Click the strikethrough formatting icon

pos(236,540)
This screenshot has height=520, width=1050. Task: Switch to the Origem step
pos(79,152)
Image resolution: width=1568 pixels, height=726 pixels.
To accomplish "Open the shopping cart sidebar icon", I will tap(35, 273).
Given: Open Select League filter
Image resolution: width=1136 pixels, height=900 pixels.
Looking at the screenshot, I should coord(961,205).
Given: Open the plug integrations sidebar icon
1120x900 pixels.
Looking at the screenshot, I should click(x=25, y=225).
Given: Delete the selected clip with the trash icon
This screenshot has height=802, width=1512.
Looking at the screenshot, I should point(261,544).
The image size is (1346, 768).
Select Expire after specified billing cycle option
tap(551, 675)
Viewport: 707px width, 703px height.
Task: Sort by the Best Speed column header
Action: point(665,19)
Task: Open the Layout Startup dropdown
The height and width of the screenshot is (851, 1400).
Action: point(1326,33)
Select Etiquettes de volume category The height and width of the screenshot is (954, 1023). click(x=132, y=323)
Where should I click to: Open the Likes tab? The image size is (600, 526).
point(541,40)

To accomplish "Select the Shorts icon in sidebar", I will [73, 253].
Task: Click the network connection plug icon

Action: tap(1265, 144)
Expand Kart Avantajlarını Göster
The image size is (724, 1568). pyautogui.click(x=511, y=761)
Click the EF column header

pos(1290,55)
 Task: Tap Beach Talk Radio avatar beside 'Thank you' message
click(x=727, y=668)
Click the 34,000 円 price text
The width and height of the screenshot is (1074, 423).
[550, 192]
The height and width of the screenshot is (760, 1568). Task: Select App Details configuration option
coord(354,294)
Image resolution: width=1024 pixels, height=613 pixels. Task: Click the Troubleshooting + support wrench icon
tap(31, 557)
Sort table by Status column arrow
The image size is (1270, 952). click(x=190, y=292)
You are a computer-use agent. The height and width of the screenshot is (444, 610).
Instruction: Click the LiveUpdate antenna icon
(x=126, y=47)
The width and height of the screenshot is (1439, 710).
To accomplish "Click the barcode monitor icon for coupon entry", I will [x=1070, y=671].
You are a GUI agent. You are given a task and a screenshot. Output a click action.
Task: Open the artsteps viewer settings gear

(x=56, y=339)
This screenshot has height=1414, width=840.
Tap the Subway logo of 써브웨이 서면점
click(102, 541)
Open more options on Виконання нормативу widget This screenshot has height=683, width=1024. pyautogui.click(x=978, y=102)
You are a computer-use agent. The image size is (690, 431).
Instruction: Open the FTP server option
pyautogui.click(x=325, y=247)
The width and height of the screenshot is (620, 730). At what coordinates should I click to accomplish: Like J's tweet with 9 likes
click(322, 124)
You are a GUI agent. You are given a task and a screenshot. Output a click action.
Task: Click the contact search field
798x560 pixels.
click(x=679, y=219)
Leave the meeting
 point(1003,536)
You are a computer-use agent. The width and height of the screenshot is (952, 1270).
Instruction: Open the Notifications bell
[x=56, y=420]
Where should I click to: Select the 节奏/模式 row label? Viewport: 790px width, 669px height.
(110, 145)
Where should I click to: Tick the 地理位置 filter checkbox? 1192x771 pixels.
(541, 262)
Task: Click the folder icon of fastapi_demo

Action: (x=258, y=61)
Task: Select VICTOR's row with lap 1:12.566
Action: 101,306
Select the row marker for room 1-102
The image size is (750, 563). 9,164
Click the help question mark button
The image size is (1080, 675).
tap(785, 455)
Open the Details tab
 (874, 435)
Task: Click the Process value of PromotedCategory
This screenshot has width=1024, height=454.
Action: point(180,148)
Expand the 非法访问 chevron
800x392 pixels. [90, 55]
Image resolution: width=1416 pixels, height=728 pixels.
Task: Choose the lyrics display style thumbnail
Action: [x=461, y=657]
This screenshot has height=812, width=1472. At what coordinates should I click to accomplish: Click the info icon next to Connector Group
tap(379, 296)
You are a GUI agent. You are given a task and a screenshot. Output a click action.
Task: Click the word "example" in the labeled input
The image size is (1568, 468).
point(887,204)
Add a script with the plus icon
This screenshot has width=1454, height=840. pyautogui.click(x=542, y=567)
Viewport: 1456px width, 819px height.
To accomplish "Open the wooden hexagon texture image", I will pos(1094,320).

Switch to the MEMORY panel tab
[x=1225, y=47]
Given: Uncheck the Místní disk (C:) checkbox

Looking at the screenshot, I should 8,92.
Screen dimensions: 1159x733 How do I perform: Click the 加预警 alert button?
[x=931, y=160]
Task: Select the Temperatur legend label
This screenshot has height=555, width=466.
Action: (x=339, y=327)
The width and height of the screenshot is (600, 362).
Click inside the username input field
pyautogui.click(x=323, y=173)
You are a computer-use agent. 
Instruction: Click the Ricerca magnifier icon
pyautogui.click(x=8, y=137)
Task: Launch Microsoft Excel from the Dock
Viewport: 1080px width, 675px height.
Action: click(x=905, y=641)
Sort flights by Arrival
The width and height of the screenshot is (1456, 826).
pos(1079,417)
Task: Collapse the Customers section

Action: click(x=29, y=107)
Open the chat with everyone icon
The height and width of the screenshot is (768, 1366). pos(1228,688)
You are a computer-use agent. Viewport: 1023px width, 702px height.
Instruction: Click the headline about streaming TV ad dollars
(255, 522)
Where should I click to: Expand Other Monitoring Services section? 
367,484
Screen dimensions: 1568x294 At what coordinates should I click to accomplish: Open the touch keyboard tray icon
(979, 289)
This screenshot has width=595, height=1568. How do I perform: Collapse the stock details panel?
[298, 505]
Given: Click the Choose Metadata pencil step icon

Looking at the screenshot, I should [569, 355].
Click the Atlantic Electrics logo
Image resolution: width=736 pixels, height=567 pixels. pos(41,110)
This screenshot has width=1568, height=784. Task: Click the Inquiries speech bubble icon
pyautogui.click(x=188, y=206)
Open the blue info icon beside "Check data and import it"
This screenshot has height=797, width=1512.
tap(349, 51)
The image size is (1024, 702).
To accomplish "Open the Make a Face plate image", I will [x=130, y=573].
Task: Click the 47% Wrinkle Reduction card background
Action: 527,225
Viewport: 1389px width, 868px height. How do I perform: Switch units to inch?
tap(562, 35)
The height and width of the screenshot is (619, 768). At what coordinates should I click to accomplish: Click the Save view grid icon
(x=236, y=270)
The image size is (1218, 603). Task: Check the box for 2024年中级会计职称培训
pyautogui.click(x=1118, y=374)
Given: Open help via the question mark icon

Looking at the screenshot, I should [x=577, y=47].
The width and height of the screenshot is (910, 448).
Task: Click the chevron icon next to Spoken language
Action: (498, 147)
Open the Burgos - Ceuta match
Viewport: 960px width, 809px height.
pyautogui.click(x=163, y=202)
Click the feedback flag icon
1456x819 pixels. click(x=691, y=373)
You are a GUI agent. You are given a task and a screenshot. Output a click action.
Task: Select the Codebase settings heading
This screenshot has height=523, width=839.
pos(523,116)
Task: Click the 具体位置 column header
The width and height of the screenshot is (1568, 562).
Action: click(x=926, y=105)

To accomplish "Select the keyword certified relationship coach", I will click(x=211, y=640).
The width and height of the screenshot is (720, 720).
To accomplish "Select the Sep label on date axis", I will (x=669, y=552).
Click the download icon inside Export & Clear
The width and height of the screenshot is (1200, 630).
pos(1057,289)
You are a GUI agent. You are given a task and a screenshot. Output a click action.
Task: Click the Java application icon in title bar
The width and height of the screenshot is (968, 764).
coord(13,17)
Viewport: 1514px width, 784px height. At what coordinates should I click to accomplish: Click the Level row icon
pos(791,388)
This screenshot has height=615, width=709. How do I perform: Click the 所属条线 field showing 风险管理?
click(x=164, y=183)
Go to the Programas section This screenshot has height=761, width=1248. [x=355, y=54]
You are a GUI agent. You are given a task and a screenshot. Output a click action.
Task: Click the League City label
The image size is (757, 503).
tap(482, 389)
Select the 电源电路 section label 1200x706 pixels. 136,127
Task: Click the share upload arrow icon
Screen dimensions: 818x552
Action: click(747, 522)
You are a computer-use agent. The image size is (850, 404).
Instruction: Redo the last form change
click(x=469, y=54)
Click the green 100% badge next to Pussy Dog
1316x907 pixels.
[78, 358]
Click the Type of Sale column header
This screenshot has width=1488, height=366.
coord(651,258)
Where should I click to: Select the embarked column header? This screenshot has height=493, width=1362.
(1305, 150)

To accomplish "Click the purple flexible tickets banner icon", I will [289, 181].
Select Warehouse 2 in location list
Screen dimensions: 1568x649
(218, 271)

※

### Short exercise
Format the rows from the line containing "Screen dimensions: 1568x294" through the line containing "Looking at the screenshot, I should [569, 355]." as a numbered list, skipping any blank lines.

### Final result
1. Screen dimensions: 1568x294 At what coordinates should I click to accomplish: Open the touch keyboard tray icon
2. (979, 289)
3. This screenshot has width=595, height=1568. How do I perform: Collapse the stock details panel?
4. [298, 505]
5. Given: Click the Choose Metadata pencil step icon
6. Looking at the screenshot, I should [569, 355].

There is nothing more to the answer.